Mereka berkeputusan untuk mengambil langkah terdekat, memiliki handsaplast dan obat merah di
samping ketipisan perekonomian yang melilit leher mereka bagai tampar biru dengan pintalan seribu baja.
Saking seringnya gading terasah, maka pengasahpun lupa dengan pisau yang dipegangnya. Danar dan
Deekar tidak jarang membeli barang dan melunasinya di kemudian bulan. Entah mengapa permasalahan yang
tiada angsur-angsurnya berujung itu menjadi pemacu bagi kehidupan meeka?
Sampailah Mereka di Desa Pakubuana. Tempat pemerintahan itu berpusat. Danar dan deekar segera
menempati tempat peristirahatan yang ditemukannya sejauh mata memandang. Sembari menyelonjorkan otot
betisnya yang berkontraksi sekarung pakaianpun ditaruhnya … memandang kesana dan kemari. Penduduk
Pakubuana tak henti-hentinya berlalu-lalang.
Di sudut mata mereka, nampaklah Sang Raja. Penduduk menyebutnya sebagai pengatur gandum dan gula.
Namun tidak demikian dengan Danar dan Deekar. Mereka melihat keramaian di depan istana. Bergegaslah
Mereka. Menggandeng tangan Deekar, menderaplah langkah Danar menemui gerbang dan berjumpa dengan Sang
weweang bersama tiang tinggi yang menjulang.

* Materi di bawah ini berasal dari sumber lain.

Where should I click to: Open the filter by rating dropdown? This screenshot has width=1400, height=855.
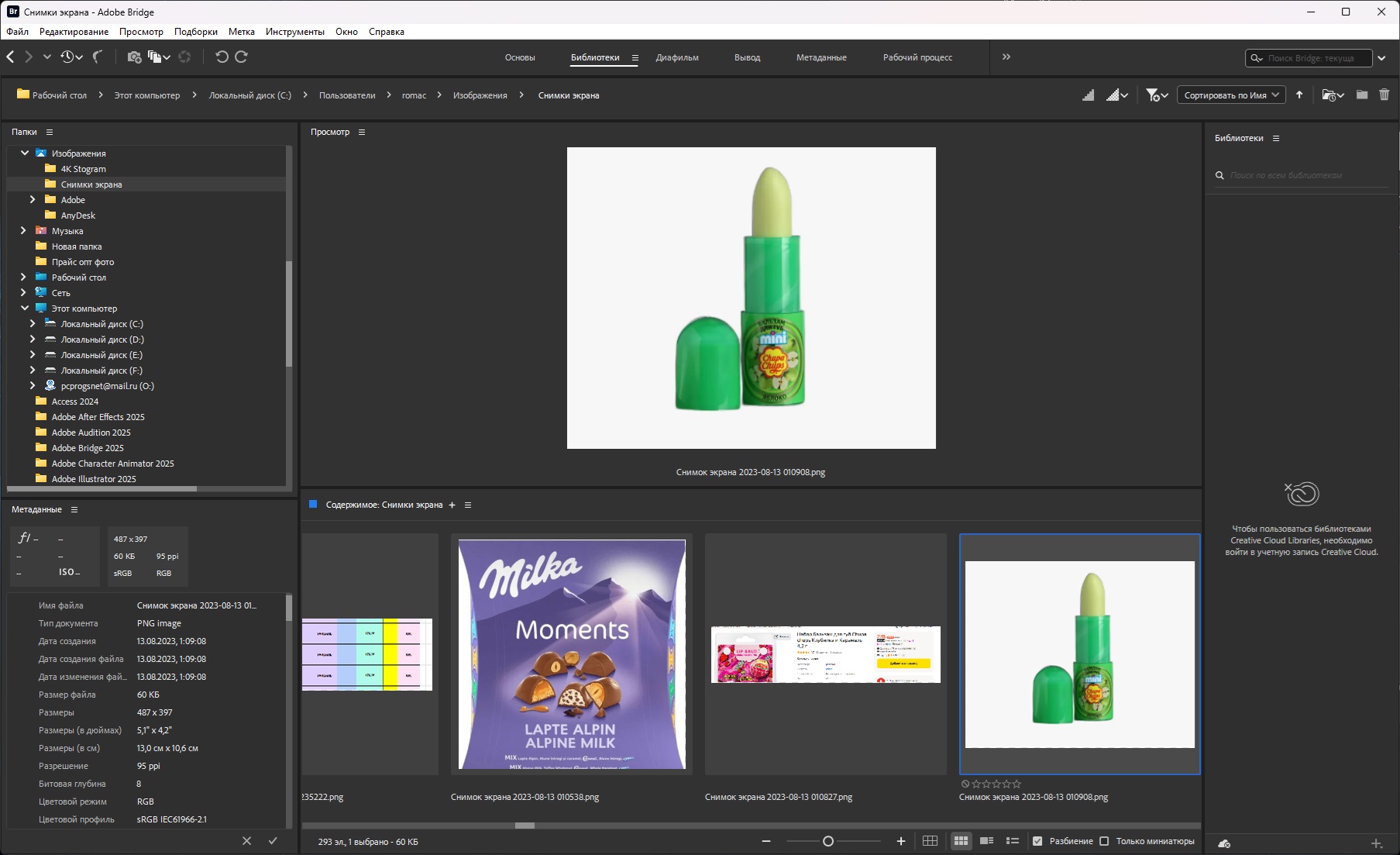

Melihat keramaian yang terjadi, Danar membagi pertanyaan bersama isterinya,”Wahai kasihku, benarkah
Kita berada di pemerintahan Pakubuana yang kemarin malam kita bicarakan itu, Isteriku?” “Benar, Suamiku!”
“Aku mohon, Suamiku! Jangalah engkau ragu dalam setiap keputusanmu!” Maka, tanpa mendengar nasehat
Isterinya, Danar melangkah ke depan dan mengatakan dengan lantang di antara kumpulan rakyat, berhadapan
langsung dengan Sang wewenang bahwa saat ini kondisi perekonomiannya berada di dasar samudra biru dan
membutuhkan pertolongan dengan segera.
Kehadiran Danar di antara pertemuan itu meresahkan penduduk Desa Pakubuana sehingga Danarpun
terusik dan melangkahkan mundur kakinya dapatlah ia cemoohan dari penduduk tanpa henti-hentinya.
Melihat keadaan ini, Deekar memaksa Danar supaya kembali ke dalam kumpulan dan melupakan niatnya
semula. Akan tetapi, Sang wewenang mendengar dan mengetahui keributan yang terjadi. Iapun memerintahkan
rakyat Pakubuana untuk mengusir Danar dan Deekar dari lingkungan kerajaannya tanpa pikir panjang. Alkisah,
Danar dan Deekarpun keluar dari pemerintahan, kembali pulang mencoba memerbaiki kondisi ekonomi yang
seakan-akan membuat hidupnya tiada henti.